I have downloaded both of these files and “swapped” the values according to the posted instructions. Then I examined the maximum income in each year for all three datasets. Here are the results for the “incwage” variable:

Here, the red line represents the maximum value of “incwage” in the original CPS data, while the swap1 and swap2 data are green and blue respectively.

Note that from 1976 to 1985, the swap1/swap2 values still appear to be topcoded, albeit at a slightly higher level than the original CPS. Then, in 1994, there is a tremendous spike in the max wage, suggesting that there was a change in top coding methodology.

This is inconsistent with the Census’s claim that the swap values from 1976 onwards consistently employ the same methodology (rank-proximity in the case of swap1).

I was wondering if you know anything more about this issue.


It seems the observation in your graph can be explained by a few notes in Section 5 of Larrimore et al. (2008)—see attached. In particular, one of the limitations of these approaches is that since cell-means and/or swap values are based on the internal CPS data, which itself is subject to some censoring at the very top of the income distribution, the series does not reveal the full scope of the US income distribution.

As noted on page 111, “Specifically, one should pay careful attention to changes in the internal censoring points which introduce trend-breaks in our cell mean series. Since 1976, there were 3 years where internal censoring points were adjusted substantially and thus trends at these years should be considered with caution. The first is 1986, when the internal censoring points for labor income sources increased from $99,999 to $250,000. The second is 1988 when the income sources were redefined and expanded from 11 to 24, redefining censoring points in the process. The third is 1994 when the internal censoring points were increased from $299,999 for primary labor earnings and $99,999 for secondary labor earnings to $999,999 for all labor earnings sources. A fourth increase occurred in 1995, when internal censoring points for primary and secondary wage earnings were increased to $1,099,999. However in terms of consistency, very few individuals fall into this range, so this increase is much less troublesome than the other three adjustments.”

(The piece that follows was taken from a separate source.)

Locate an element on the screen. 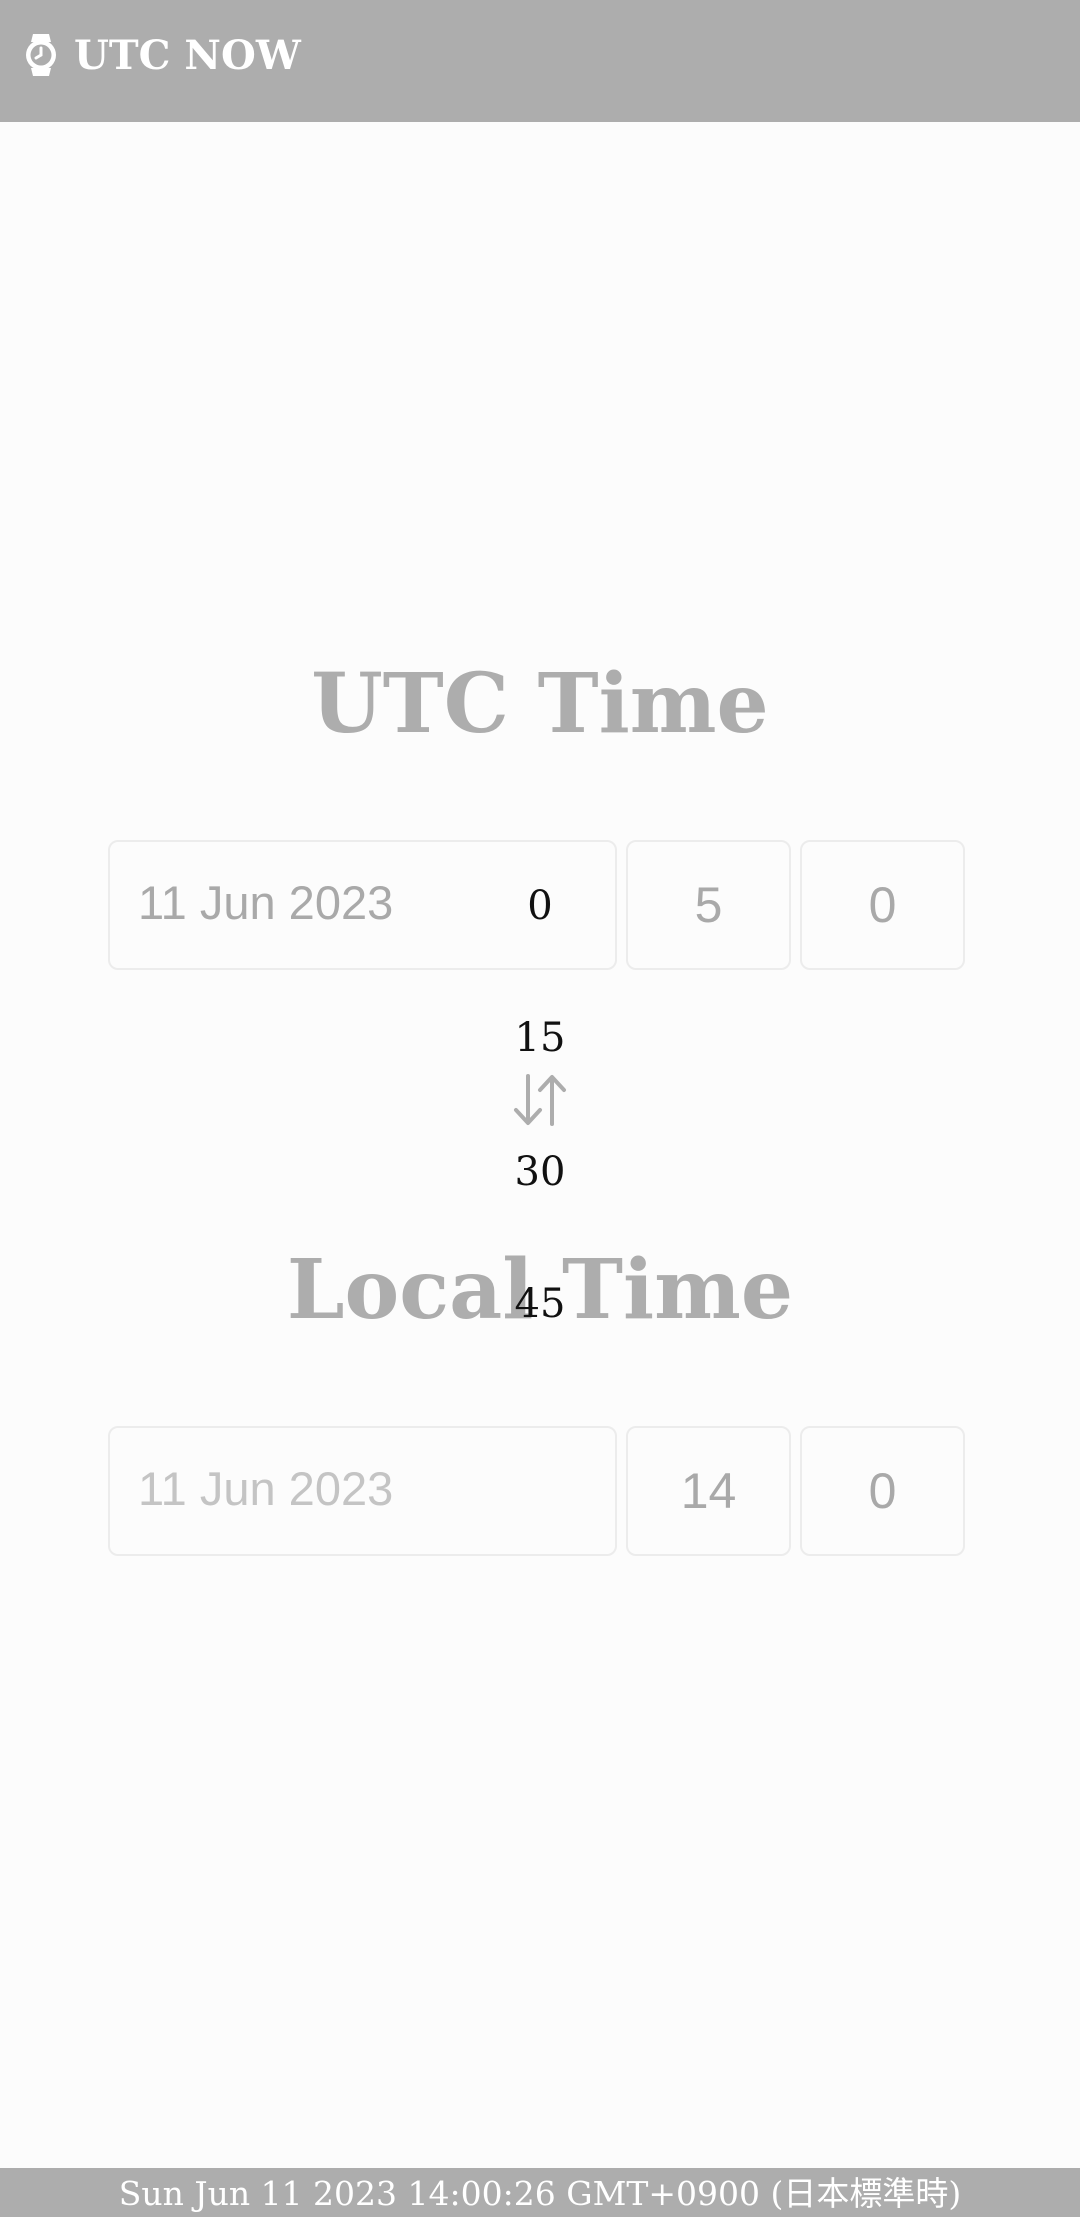 Image resolution: width=1080 pixels, height=2217 pixels. local-hour-value: 14 is located at coordinates (708, 1491).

Larrimore et al. (2008).pdf (140.6 KB)

Thanks. That makes sense. I’ve done some further analysis and computed the percentage of observations which are at the maximum wage, and also the percent of all income at the maximum wage. These results are in the graphs below. It does appear that the swapped values reveal more of the income spectrum.

I have a follow up question, though. Note that in the late 1990s and early 2000s, there some kind yearly variation in the data. This is esp. prominent in the second image above, which almost has a saw-tooth pattern. Do you know what might account for this?

After digging around a bit in various US Census resources, I am not sure what might account for this observation. It might be simply due to the raw sampling variation in the CPS data. That is, in some years the sample more closely represents the entire income distribution than in other years. I do note, however, that despite the variation the share of each sample that hits the maximum income value remains quite low (i.e., always less than 2 percent). Additionally, aggregate statistics of INCWAGE over time do not seem to be meaningfully driven by this detail.